### [EXERCISE]
Pictures stay out of the copy; output exactly the lines from the one containing "Apache License 2.0 (239, 1484)" through the end of the material.

### [RECORDS FOR THE EXERCISE]
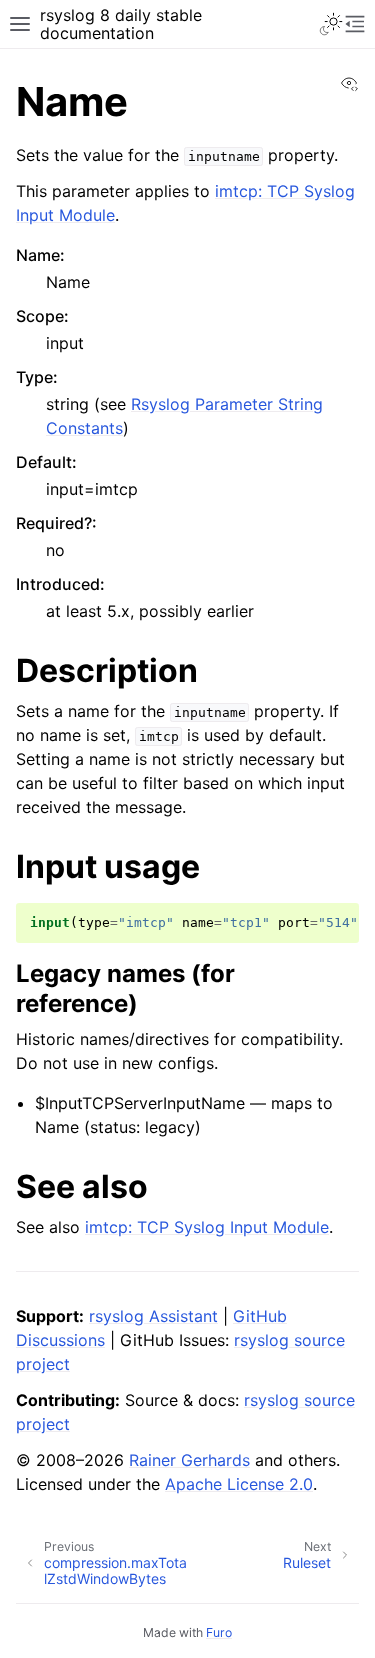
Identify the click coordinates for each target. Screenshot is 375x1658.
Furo (219, 1632)
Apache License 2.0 (239, 1484)
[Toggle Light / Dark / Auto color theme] (331, 24)
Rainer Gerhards (189, 1460)
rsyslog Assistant (153, 1316)
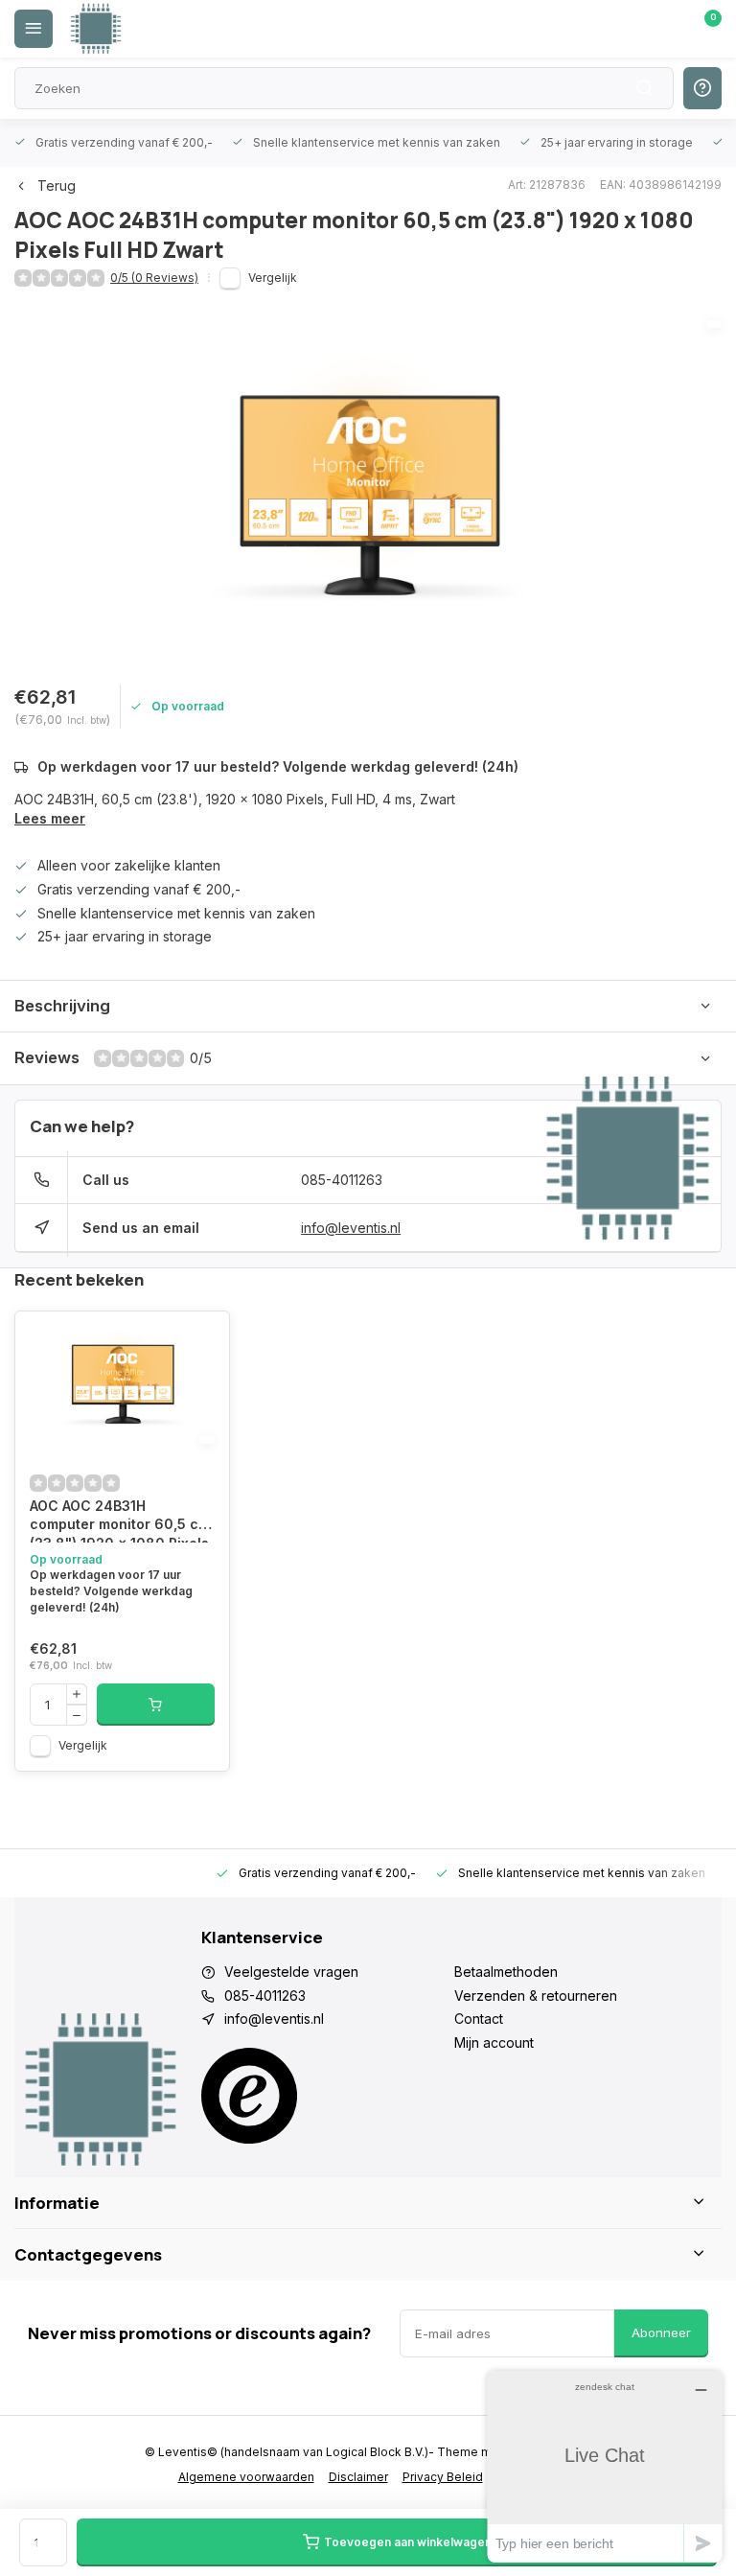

### [RESPONSE AREA]
Apache License 2.0 (239, 1484)
[Toggle Light / Dark / Auto color theme] (331, 24)
Rainer Gerhards (189, 1460)
rsyslog Assistant (153, 1316)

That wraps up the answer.